Solidarity means that we care about and express compassion for one another.
Equity means that people are remunerated for effort and sacrifice. Self-management
is decision making in proportion to the degree one is affected. Diversity means
that we want divers living arrangements to choose from.
So the more solidarity an economy perpetuates, the better it is; the more equity
an economy achieves, the better it is; the more self-management an economy fosters,
the better it is; the more diversity an economy generates… Even if the
whole world pursues a participatory economy, if another proposal is put forward
that realizes the above, or better values, even more so than in a parecon, we
should all work to implement that proposal. With this attitude we can strive
to escape dogma and sectarianism.
An Institutional Analysis
Regarding alternatives to capitalism, I’m not an economist, nor an expert.

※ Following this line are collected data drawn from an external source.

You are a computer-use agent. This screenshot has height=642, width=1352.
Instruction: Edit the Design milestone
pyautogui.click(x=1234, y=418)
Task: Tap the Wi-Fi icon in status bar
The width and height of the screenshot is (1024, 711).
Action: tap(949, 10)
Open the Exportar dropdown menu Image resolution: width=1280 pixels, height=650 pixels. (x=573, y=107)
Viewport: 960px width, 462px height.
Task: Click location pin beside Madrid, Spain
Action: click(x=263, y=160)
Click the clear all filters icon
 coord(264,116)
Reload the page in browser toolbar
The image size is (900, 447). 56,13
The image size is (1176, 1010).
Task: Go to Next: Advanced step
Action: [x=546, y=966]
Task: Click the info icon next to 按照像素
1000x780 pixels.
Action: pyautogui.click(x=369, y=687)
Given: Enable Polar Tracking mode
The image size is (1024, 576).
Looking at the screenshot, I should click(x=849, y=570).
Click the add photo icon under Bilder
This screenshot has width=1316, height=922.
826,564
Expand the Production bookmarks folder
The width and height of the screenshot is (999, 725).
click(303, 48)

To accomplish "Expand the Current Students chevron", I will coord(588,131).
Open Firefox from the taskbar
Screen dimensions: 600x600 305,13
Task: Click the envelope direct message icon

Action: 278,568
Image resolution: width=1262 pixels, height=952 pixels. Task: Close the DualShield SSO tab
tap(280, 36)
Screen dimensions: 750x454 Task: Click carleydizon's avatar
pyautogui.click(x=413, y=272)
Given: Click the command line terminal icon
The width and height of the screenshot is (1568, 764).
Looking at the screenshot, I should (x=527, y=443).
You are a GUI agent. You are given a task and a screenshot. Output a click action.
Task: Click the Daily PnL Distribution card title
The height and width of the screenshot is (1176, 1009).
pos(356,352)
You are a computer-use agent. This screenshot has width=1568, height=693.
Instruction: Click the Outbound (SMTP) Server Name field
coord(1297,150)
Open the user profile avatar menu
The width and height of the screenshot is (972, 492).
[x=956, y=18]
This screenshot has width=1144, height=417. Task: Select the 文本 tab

I’m an activist and organizer who has an interest in replacing capitalism
for something better. In fact, one reason for my interest in alternatives to
capitalism is also that I’m always on the watch for something better,
so I’m always seeking the most libratory system. The way to do this, I
think, is through a combination of values as evaluative criteria, as outlined
above, and an institutional analysis to see if the institutions within any economic
system embody solidarity, self-management, diversity and equity. If they don’t
embody those values then what do they propose? Are there any institutional features
we want to incorporate into our own vision, or get rid of? How does an institutional
analysis help us better understand the economy (or any other sphere of society)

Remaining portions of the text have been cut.